▶ [ASSIGNED TASK]
All of the data should be restated word for word.

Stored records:
-- Opening Marker --

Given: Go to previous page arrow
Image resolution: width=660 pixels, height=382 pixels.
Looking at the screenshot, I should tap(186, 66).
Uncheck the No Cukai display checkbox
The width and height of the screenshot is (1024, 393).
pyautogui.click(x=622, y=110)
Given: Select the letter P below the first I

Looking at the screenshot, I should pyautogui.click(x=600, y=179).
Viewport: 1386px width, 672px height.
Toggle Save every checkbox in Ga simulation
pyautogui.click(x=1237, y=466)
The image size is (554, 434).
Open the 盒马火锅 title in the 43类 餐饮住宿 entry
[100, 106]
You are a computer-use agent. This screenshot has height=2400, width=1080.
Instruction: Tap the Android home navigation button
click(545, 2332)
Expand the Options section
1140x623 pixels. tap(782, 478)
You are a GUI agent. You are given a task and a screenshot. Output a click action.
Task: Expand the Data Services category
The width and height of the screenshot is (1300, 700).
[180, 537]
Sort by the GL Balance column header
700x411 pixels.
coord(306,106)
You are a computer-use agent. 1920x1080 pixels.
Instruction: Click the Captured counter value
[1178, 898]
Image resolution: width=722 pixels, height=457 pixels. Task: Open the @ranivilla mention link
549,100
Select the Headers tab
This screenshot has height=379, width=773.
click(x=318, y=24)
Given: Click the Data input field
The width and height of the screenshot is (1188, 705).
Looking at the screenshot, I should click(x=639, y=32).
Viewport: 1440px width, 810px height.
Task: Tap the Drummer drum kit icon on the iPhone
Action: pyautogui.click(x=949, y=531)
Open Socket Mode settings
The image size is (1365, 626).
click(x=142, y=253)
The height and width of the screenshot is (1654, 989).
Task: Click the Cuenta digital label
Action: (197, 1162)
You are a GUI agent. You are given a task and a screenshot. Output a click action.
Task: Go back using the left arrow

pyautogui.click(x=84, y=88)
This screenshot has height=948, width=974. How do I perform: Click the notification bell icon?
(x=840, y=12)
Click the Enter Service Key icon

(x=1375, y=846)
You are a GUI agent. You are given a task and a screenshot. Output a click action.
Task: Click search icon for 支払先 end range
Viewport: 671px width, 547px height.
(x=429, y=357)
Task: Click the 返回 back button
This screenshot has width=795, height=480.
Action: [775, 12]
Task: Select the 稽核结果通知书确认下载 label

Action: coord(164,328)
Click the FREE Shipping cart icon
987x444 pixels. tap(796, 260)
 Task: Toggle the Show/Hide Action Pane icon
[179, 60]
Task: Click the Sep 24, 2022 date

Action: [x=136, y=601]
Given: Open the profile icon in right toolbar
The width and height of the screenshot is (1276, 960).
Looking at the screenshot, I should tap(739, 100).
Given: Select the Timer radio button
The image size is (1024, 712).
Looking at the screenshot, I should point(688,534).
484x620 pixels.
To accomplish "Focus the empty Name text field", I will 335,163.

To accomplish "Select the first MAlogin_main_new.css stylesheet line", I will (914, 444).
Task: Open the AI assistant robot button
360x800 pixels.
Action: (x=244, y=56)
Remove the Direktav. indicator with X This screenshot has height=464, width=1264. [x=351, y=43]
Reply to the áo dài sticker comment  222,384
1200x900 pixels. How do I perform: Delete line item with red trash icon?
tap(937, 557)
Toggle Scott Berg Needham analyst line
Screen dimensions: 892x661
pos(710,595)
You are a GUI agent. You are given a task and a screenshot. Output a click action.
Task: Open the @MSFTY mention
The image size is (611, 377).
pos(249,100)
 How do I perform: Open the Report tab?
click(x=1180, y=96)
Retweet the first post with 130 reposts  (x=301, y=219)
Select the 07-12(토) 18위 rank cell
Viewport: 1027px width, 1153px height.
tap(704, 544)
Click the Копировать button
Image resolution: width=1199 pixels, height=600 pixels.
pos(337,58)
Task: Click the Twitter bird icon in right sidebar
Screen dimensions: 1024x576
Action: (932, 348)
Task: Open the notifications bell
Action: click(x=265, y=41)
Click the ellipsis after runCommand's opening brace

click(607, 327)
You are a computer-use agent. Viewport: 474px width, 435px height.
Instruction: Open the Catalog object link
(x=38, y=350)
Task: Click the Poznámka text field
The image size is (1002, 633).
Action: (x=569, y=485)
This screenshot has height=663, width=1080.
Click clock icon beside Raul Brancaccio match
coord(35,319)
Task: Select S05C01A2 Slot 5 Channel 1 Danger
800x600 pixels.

-- Closing Marker --

▶ [YOUR RESPONSE]
Given: Go to previous page arrow
Image resolution: width=660 pixels, height=382 pixels.
Looking at the screenshot, I should tap(186, 66).
Uncheck the No Cukai display checkbox
The width and height of the screenshot is (1024, 393).
pyautogui.click(x=622, y=110)
Given: Select the letter P below the first I

Looking at the screenshot, I should pyautogui.click(x=600, y=179).
Viewport: 1386px width, 672px height.
Toggle Save every checkbox in Ga simulation
pyautogui.click(x=1237, y=466)
The image size is (554, 434).
Open the 盒马火锅 title in the 43类 餐饮住宿 entry
[100, 106]
You are a computer-use agent. This screenshot has height=2400, width=1080.
Instruction: Tap the Android home navigation button
click(545, 2332)
Expand the Options section
1140x623 pixels. tap(782, 478)
You are a GUI agent. You are given a task and a screenshot. Output a click action.
Task: Expand the Data Services category
The width and height of the screenshot is (1300, 700).
[180, 537]
Sort by the GL Balance column header
700x411 pixels.
coord(306,106)
You are a computer-use agent. 1920x1080 pixels.
Instruction: Click the Captured counter value
[1178, 898]
Image resolution: width=722 pixels, height=457 pixels. Task: Open the @ranivilla mention link
549,100
Select the Headers tab
This screenshot has height=379, width=773.
click(x=318, y=24)
Given: Click the Data input field
The width and height of the screenshot is (1188, 705).
Looking at the screenshot, I should click(x=639, y=32).
Viewport: 1440px width, 810px height.
Task: Tap the Drummer drum kit icon on the iPhone
Action: pyautogui.click(x=949, y=531)
Open Socket Mode settings
The image size is (1365, 626).
click(x=142, y=253)
The height and width of the screenshot is (1654, 989).
Task: Click the Cuenta digital label
Action: (197, 1162)
You are a GUI agent. You are given a task and a screenshot. Output a click action.
Task: Go back using the left arrow

pyautogui.click(x=84, y=88)
This screenshot has height=948, width=974. How do I perform: Click the notification bell icon?
(x=840, y=12)
Click the Enter Service Key icon

(x=1375, y=846)
You are a GUI agent. You are given a task and a screenshot. Output a click action.
Task: Click search icon for 支払先 end range
Viewport: 671px width, 547px height.
(x=429, y=357)
Task: Click the 返回 back button
This screenshot has width=795, height=480.
Action: [775, 12]
Task: Select the 稽核结果通知书确认下载 label

Action: coord(164,328)
Click the FREE Shipping cart icon
987x444 pixels. tap(796, 260)
 Task: Toggle the Show/Hide Action Pane icon
[179, 60]
Task: Click the Sep 24, 2022 date

Action: [x=136, y=601]
Given: Open the profile icon in right toolbar
The width and height of the screenshot is (1276, 960).
Looking at the screenshot, I should tap(739, 100).
Given: Select the Timer radio button
The image size is (1024, 712).
Looking at the screenshot, I should point(688,534).
484x620 pixels.
To accomplish "Focus the empty Name text field", I will 335,163.

To accomplish "Select the first MAlogin_main_new.css stylesheet line", I will (914, 444).
Task: Open the AI assistant robot button
360x800 pixels.
Action: (x=244, y=56)
Remove the Direktav. indicator with X This screenshot has height=464, width=1264. [x=351, y=43]
Reply to the áo dài sticker comment  222,384
1200x900 pixels. How do I perform: Delete line item with red trash icon?
tap(937, 557)
Toggle Scott Berg Needham analyst line
Screen dimensions: 892x661
pos(710,595)
You are a GUI agent. You are given a task and a screenshot. Output a click action.
Task: Open the @MSFTY mention
The image size is (611, 377).
pos(249,100)
 How do I perform: Open the Report tab?
click(x=1180, y=96)
Retweet the first post with 130 reposts  (x=301, y=219)
Select the 07-12(토) 18위 rank cell
Viewport: 1027px width, 1153px height.
tap(704, 544)
Click the Копировать button
Image resolution: width=1199 pixels, height=600 pixels.
pos(337,58)
Task: Click the Twitter bird icon in right sidebar
Screen dimensions: 1024x576
Action: (932, 348)
Task: Open the notifications bell
Action: click(x=265, y=41)
Click the ellipsis after runCommand's opening brace

click(607, 327)
You are a computer-use agent. Viewport: 474px width, 435px height.
Instruction: Open the Catalog object link
(x=38, y=350)
Task: Click the Poznámka text field
The image size is (1002, 633).
Action: (x=569, y=485)
This screenshot has height=663, width=1080.
Click clock icon beside Raul Brancaccio match
coord(35,319)
Task: Select S05C01A2 Slot 5 Channel 1 Danger
800x600 pixels.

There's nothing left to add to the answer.